Every parser must have DoS protection tests:

def it_rejects_excessively_long_input(self) -> None:
    """Reject extremely long input to prevent DoS attacks."""
    import time

    # Create malicious input exceeding maximum length
    malicious_input = 'a' * (MAX_LENGTH + 100)

    # Measure rejection time
    start = time.perf_counter()
    result = parse_function(malicious_input)
    elapsed_ms = (time.perf_counter() - start) * 1000

    # Verify correctness
    assert result.is_failure()
    assert 'too long' in result.error_or('').lower()

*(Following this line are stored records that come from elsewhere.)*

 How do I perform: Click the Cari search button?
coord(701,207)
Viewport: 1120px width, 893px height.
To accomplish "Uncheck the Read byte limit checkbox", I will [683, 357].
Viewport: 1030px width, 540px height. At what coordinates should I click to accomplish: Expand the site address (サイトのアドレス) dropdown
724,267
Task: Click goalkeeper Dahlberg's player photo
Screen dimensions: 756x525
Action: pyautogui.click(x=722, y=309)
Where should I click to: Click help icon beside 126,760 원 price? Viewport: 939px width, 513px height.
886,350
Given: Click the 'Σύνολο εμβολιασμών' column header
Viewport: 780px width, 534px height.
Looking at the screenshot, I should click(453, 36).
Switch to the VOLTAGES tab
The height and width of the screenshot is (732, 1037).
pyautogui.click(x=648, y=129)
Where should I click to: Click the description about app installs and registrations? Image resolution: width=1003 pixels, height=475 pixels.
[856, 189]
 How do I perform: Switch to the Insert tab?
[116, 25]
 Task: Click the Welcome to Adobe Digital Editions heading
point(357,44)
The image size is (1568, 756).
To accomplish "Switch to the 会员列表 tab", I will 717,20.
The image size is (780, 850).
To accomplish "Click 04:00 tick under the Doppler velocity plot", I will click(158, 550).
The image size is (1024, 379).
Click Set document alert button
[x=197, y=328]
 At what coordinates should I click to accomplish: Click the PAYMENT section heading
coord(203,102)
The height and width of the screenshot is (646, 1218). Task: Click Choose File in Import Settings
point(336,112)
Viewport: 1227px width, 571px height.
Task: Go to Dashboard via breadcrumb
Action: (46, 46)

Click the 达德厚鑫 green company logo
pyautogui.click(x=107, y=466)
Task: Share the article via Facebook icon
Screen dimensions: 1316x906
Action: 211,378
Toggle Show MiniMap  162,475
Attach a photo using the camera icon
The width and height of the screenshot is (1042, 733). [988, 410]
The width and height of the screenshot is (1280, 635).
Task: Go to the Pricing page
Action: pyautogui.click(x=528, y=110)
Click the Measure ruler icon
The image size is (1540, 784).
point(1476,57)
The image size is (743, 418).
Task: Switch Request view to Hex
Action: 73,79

    # Verify performance (DoS protection)
    assert elapsed_ms < 10, f'Rejection took {elapsed_ms:.2f}ms, should be < 10ms'

Coverage Requirements

Line coverage: 100%
Branch coverage: 100%
Mutation coverage: Strongly recommended

Error Messages

User-Facing Messages

Error messages must be:

Clear and actionable: Tell the user what went wrong and how to fix it
Deterministic: Same input always produces same error
Length-limited: Avoid revealing the entire malicious input in error messages
Security-conscious: Don’t leak implementation details

Good:

return Maybe.failure('Email address is too long (maximum 254 characters)')
return Maybe.failure('Phone number must have 10 digits, got 8')
return Maybe.failure('Invalid format: phone number contains invalid characters')

Bad:

return Maybe.failure(f'Input too long: {text}')  # Leaks malicious input
return Maybe.failure('regex match failed')  # Implementation detail
return Maybe.failure('Error')  # Not actionable

Docstring Documentation

Every parser must document:

Rules: What constitutes valid/invalid input
Maximum length: Document the limit in the docstring
Failure messages: List all possible error messages
Examples: Provide usage examples in doctests

def parse_example(text: str) -> Maybe[Example]:
    """Parse example with security constraints.

    Rules:
    - Maximum length: 254 characters
    - Must contain '@' symbol
    - Cannot start with whitespace

    Failure messages:
    - Input must be a string
    - Input must not be empty
    - Input is too long (maximum 254 characters)
    - Invalid format: missing '@' symbol

    Args:
        text: Input string to parse

    Returns:
        Maybe[Example]: Success with parsed value or Failure with error

    Examples:
        >>> parse_example('valid@input').is_success()
        True
        >>> parse_example('a' * 300).is_failure()
        True
    """

Common Patterns

Pattern 1: External Library Validation

When using external libraries for validation (e.g., email-validator):

def parse_with_library(text: str) -> Maybe[Result]:
    # ALWAYS check length BEFORE calling library
    if len(text) > MAX_LENGTH:
        return Maybe.failure(f'Input is too long (maximum {MAX_LENGTH} characters)')

    try:
        result = external_library.validate(text)
        return Maybe.success(result)
    except LibraryError as e:
        return Maybe.failure(str(e))

Pattern 2: Regex Operations

When using regex for validation/parsing:

# Compile patterns at module level for performance
_PATTERN = re.compile(r'^[a-z0-9-]+$')

def parse_with_regex(text: str) -> Maybe[Result]:
    # ALWAYS check length BEFORE regex operations
    if len(text) > MAX_LENGTH:
        return Maybe.failure(f'Input is too long (maximum {MAX_LENGTH} characters)')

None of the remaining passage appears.